排在第一位的就是前面说到的 1 号进程 systemd。其中的 STAT 那一列就是进程状态,这里的状态都是和 S 有关的,但是正常还有 R、D、Z 等状态。各个状态的含义简单描述如下:

  • S: Interruptible Sleep,可以叫做可中断的睡眠状态,表示进程因为等待某个资源或者事件就绪而被系统暂时挂起。当资源或者事件 Ready 的时候,进程轮转到 R 状态。
  • R: 也就是 Running,有时候也可以指代 Runnable,表示进程正在运行或者等待运行。
  • Z: Zombie,也就是僵尸进程。我们知道每个进程都会占用一定的资源,比如 pid 等,如果进程结束,资源没有被回收就会变成僵尸进程。
  • D: Disk Sleep,也就是 Uninterruptible Sleep,不可中断的睡眠状态,一般是进程在等待 IO 等资源,并且不可中断。D 状态一般在 IO 等资源就绪之后就会轮转到 R 状态,如果进程处于 D 状态比较久,这个时候往往是 IO 出现问题,解决办法大部分情况是重启机器。
  • I: Idle,也就是空闲状态,不可中断的睡眠的内核线程。和 D 状态进程的主要区别是可能实际上不会造成负载升高。

    僵尸进程

    对于正常的使用情况,子进程的创建一般需要父进程通过系统调用 wait() 或者 waitpid() 来等待子进程结束,从而回收子进程的资源。除了这种方式外,还可以通过异步的方式来进行回收,这种方式的基础是子进程结束之后会向父进程发送 SIGCHLD 信号,基于此父进程注册一个 SIGCHLD 信号的处理函数来进行子进程的资源回收就可以了。
    什么是「僵尸进程」?

    A child that terminates, but has not been waited for becomes a “zombie”. The kernel maintains a minimal set of information about the zombie process (PID, termination status, resource usage information) in order to allow the parent to later perform a wait to obtain information about the child. As long as a zombie is not removed from the system via a wait, it will consume a slot in the kernel process table, and if this table fills, it will not be possible to create further processes.

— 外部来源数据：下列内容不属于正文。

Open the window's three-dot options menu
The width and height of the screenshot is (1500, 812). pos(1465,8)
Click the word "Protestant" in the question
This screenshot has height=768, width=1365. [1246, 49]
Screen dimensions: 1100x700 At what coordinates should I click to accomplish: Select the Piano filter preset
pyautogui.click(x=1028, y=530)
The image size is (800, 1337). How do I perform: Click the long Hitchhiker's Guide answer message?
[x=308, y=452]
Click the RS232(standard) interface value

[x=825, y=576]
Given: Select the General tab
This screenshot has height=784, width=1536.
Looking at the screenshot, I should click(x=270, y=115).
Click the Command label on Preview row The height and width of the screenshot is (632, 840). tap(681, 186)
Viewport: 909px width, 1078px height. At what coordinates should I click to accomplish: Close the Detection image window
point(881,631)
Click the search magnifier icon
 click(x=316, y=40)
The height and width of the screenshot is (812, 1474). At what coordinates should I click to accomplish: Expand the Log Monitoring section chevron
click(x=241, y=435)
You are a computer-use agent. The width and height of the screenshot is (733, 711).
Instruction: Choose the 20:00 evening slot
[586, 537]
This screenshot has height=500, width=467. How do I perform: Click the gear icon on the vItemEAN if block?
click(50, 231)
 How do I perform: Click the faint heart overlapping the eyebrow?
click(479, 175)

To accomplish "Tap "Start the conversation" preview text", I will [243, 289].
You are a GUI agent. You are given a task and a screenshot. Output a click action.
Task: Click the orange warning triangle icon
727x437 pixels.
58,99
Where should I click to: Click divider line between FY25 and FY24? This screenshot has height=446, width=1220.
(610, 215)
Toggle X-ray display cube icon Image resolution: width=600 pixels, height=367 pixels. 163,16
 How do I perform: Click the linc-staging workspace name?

子进程终止后,其父进程没有对其资源进行回收,于是该子进程就变成了”僵尸进程“。在内核中,维护了一个僵尸进程的信息集合(包括PID, termination status, resource usage information)。只要僵尸进程未被移除(即通过系统调用wait()),那么一个僵尸进程就会占据内核进程表中的一个条目,一旦这张表被填满了,就不能再创建新的进程了。这也就是僵尸进程的危害。
僵尸进程的最大危害是对资源的一种永久性占用,比如进程号,系统会有一个最大的进程数 n 的限制,也就意味一旦 1 到 n 进程号都被占用,系统将不能创建任何进程和线程(进程和线程对于 OS 而言,使用同一种数据结构来表示,task_struct)。这个时候对于用户的一个直观感受就是 shell 无法执行任何命令,这个原因是 shell 执行命令的本质是 fork。

  1. [root@tengxunyun1412 ~]# ulimit -a
  2. core file size          (blocks, -c) unlimited
  3. data seg size           (kbytes, -d) unlimited
  4. scheduling priority             (-e) 0
  5. file size               (blocks, -f) unlimited
  6. pending signals                 (-i) 14826
  7. max locked memory       (kbytes, -l) 64
  8. max memory size         (kbytes, -m) unlimited
  9. open files                      (-n) 100001
  10. pipe size            (512 bytes, -p) 8
  11. POSIX message queues     (bytes, -q) 819200
  12. real-time priority              (-r) 0
  13. stack size              (kbytes, -s) 8192
  14. cpu time               (seconds, -t) unlimited
  15. max user processes              (-u) 14826
  16. virtual memory          (kbytes, -v) unlimited
  17. file locks                      (-x) unlimited

孤儿进程

前面讲到,如果子进程退出后,父进程没有对子进程残留的资源进行回收,就会产生僵尸进程。那么如果父进程先于子进程退出的话,子进程的资源该由谁来回收呢?
父进程先于子进程退出,我们一般将还在运行的子进程称为孤儿进程,那么孤儿进程的资源谁来回收呢?类 Unix 系统针对这种情况会将这些孤儿进程的父进程置为 1 号进程(也就是 systemd 进程),然后由 systemd 来对孤儿进程的资源进行回收。

容器单进程模型的本质

通过上面的回顾,基本了解了在操作系统中是如何避免僵尸进程的,但是在容器中,1 号进程一般是 entrypoint 进程,针对上面这种 将孤儿进程的父进程置为 1 号进程进而避免僵尸进程 处理方式,容器是处理不了的。进而就会导致容器中在孤儿进程这种异常场景下僵尸进程无法彻底处理的窘境。
所以说,容器的单进程模型的本质其实是容器中的 1 号进程并不具有管理多进程、多线程等复杂场景下的能力。如果一定在容器中处理这些复杂情况,那么需要开发者对 entrypoint 进程赋予这种能力。这无疑是加重了开发者的心智负担,这是任何一项大众技术或者平台框架都不愿看到的尴尬之地。

如何避免

除了「开发者自己赋予 entrypoint 进程管理多进程的能力」这一思路,目前的做法是,通过 Kubernetes 来管理容器。k8s 可以将多个容器编排到一个 pod 里面,共享同一个 Linux Namespace。这项技术的本质是使用 k8s 提供一个 pause 镜像,也就是说先启动一个 pause 容器,相当于实例化出 Namespace,然后其他容器加入这个 Namespace 从而实现 Namespace 的共享。